Partly because it’s expensive to switch media. This morning I gave my son a pair of earbuds (wired!!!) from my iPod and asked him to please not ruin or lose them. These boys have such little respect for things. Can you believe they treat them like the soulless disposable trinkets that they have become? Anyway, don’t lose or break them, right? But why? I can’t imagine the circumstances that they will ever be used again. And that fact carries with it a significant amount of sadness, reflection on the money I spent, and disgust at my faithlessness, my disloyalty.

If you don’t subscribe to Disney+, you can’t watch the Mandalorian, and that would be a shame. It’s terrific. But maybe that’s my hesitance with adopting new, exclusive forms of media, because it leaves some behind. It’s like a first-class curtain on a plane (if either of those exist in a modern, pandemic world). Some are inside and others are outside. I want us all to watch at a scheduled time and talk about the Child the next day.
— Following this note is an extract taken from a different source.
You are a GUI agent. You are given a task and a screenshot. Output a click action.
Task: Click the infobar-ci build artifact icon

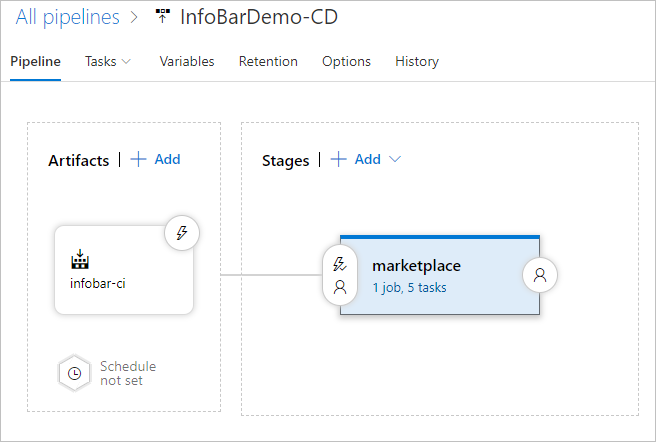pos(80,261)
I want us all to gather in front of the tv for the world premiere of “Thriller,” of the finale of Seinfeld.

Now, you might not even know who or what the Child is. And there’s no such thing as music videos anymore. Or sitcoms that anyone, much less everyone, cares about. Who would ever watch a show when it airs? Are there even shows that “air” anymore or do they simply appear in a queue to be streamed on the 4th of the month?

There is a program on Netflix called “The Toys That Made Us” that is awesome, and maybe new episodes exist, but I don’t know because I don’t know when they drop or whatever that’s called. They don’t on, for example, Thursday nights at 9.

I recognize this all sounds like the bitter nostalgic rants of the Oldest Man On Earth, and maybe it is. But I don’t ever want anyone to have to be on the outside of anything or feel like they don’t belong or aren’t cool or whatever enough. I made mixtapes for everyone I knew (especially girls I liked) so they could hear the songs that changed my life and would certainly change theirs. I pastor a church for the same reason. I guess I write this blog for that, too. I don’t want anyone to have a bad marriage or feel unloved or alone or worthless.

I don’t believe, like Syndrome says in The Incredibles, “When everyone’s super, no one is.” I think when everyone is super – or acknowledges that we are – then we’re all super. And there’s another scene where Mrs. Incredible says, “Everyone is special, Dash,” and her son responds, “Which is another way of saying that no one is.” He’s wrong. Everyone is special, it just might be in a different kind of way and take eyes that see, for us and for them.

This didn’t begin as an idealistic manifesto on how great you are, it was only supposed to be a little bit of nothing on how great the Mandalorian is. But maybe you won’t hear how great you are anywhere else today.